Exactly. As far as I can tell, the runtime simply needs a comment that explains this issue in the case of omp target.

jdenny updated this revision to Diff 281067.Jul 27 2020, 3:39 PM
jdenny edited the summary of this revision. (Show Details)

Rewrite patch as discussed: instead of generating different runtime calls for the end of an omp target data vs. the beginning of an omp target exit data so that the runtime can determine when to ignore present, change Clang to filter present from the map types at the end of an omp target data.

jdenny edited the summary of this revision. (Show Details)Jul 27 2020, 3:40 PM

This looks much better now. I don't have any other comments. Since this patch is now essentially a clang-only patch, I'll let @ABataev accept it or post comments.

ABataev added inline comments.Jul 28 2020, 11:20 AM
clang/lib/CodeGen/CGOpenMPRuntime.cpp
8686

Can this new flag be encapsulated in Info?

jdenny updated this revision to Diff 281330.Jul 28 2020, 12:41 PM

Replaced SeparateBeginEnd parameter with new TargetDataInfo field as requested. Rebased.

jdenny marked an inline comment as done.Jul 28 2020, 12:42 PM
ABataev added inline comments.Jul 28 2020, 1:43 PM
clang/lib/CodeGen/CGOpenMPRuntime.cpp
8844

Do not append param here, use the one from Info

jdenny marked an inline comment as done.Jul 28 2020, 1:54 PM
jdenny added inline comments.
clang/lib/CodeGen/CGOpenMPRuntime.cpp
8844

Info.SeparateBeginEndCalls and ForEndCall do not represent the same thing.
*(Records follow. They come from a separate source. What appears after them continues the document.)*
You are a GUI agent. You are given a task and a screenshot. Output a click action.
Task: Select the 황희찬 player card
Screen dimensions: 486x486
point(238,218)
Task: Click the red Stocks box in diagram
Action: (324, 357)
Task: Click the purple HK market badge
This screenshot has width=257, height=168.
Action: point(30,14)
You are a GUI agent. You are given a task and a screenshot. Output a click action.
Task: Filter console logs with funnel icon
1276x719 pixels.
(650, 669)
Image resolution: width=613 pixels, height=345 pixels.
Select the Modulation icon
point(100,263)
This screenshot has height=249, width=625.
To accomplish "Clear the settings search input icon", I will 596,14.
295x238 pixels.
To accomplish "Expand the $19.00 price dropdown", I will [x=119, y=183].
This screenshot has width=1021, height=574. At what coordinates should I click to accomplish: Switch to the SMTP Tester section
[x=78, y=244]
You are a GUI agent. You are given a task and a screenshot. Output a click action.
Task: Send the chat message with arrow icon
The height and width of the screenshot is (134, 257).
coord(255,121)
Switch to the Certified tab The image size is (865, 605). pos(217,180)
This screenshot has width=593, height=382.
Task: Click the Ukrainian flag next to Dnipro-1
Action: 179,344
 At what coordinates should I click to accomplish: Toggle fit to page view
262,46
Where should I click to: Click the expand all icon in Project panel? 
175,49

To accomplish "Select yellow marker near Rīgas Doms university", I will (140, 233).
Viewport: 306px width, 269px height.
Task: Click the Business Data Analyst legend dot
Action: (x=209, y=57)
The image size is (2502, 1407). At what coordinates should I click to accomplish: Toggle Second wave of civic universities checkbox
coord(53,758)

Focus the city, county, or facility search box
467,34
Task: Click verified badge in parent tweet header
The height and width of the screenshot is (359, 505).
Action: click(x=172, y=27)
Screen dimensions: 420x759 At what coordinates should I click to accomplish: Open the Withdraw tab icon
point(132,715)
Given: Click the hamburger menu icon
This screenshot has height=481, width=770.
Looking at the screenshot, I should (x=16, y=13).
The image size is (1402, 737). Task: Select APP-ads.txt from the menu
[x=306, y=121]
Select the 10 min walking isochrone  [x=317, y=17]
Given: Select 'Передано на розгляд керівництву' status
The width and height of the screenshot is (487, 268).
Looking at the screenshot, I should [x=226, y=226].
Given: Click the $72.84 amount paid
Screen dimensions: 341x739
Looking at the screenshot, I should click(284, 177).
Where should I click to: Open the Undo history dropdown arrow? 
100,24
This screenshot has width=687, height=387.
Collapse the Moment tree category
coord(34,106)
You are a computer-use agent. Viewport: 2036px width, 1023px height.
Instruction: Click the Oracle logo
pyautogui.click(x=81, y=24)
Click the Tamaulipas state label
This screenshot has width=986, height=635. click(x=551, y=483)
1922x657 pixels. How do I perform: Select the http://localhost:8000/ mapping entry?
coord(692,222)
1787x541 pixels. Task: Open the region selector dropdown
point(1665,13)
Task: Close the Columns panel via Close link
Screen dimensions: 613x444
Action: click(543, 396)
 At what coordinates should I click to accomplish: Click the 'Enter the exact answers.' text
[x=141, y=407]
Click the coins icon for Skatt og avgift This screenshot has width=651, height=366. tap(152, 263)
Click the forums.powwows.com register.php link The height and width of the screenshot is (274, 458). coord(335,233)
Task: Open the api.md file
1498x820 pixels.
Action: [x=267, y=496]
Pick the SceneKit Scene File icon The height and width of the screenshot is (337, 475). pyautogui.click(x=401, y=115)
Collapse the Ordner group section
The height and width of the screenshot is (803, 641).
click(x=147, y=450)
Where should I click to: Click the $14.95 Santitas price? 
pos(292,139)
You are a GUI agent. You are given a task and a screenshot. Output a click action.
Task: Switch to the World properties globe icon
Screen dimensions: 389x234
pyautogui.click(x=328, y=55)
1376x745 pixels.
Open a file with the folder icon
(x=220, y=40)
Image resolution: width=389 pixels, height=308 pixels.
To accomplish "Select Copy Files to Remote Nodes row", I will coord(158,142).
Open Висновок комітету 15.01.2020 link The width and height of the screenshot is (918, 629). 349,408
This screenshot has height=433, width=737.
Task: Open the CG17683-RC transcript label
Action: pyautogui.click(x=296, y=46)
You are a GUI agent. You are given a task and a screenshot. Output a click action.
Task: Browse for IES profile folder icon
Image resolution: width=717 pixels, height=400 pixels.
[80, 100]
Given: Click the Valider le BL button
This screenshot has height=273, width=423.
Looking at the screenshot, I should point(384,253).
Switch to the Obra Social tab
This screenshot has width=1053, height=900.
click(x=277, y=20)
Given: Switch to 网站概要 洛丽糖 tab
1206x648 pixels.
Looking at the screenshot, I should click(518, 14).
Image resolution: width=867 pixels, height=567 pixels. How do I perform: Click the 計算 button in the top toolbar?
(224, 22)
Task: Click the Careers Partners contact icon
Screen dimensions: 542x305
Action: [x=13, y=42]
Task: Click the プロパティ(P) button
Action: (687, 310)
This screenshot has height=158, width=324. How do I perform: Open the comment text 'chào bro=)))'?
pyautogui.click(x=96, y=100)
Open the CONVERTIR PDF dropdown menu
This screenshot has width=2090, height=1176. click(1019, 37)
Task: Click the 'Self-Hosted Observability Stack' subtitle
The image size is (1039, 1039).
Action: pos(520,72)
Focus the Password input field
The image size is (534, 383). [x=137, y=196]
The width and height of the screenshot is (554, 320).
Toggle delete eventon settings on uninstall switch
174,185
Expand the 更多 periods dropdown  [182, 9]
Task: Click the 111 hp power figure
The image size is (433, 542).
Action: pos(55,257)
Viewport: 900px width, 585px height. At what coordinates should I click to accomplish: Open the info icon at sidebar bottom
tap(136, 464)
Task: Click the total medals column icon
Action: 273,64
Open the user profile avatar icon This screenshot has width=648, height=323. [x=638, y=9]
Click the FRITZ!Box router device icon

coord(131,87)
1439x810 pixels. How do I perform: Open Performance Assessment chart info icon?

If Info.SeparateBeginEndCalls=true, as in emitTargetDataCalls below, then emitOffloadingArraysArgument is called twice with the same Info, once with ForEndCall=false and once with ForEndCall=true.

This revision is now accepted and ready to land.Jul 30 2020, 8:34 AM
jdenny marked an inline comment as done.Jul 30 2020, 8:56 AM

Thanks for the review.

As discussed during the 7/29 call, I'll wait to push until we're sure about what the OpenMP committee intended here. I'm pursuing this and will report back when I have more information.

This revision was automatically updated to reflect the committed changes.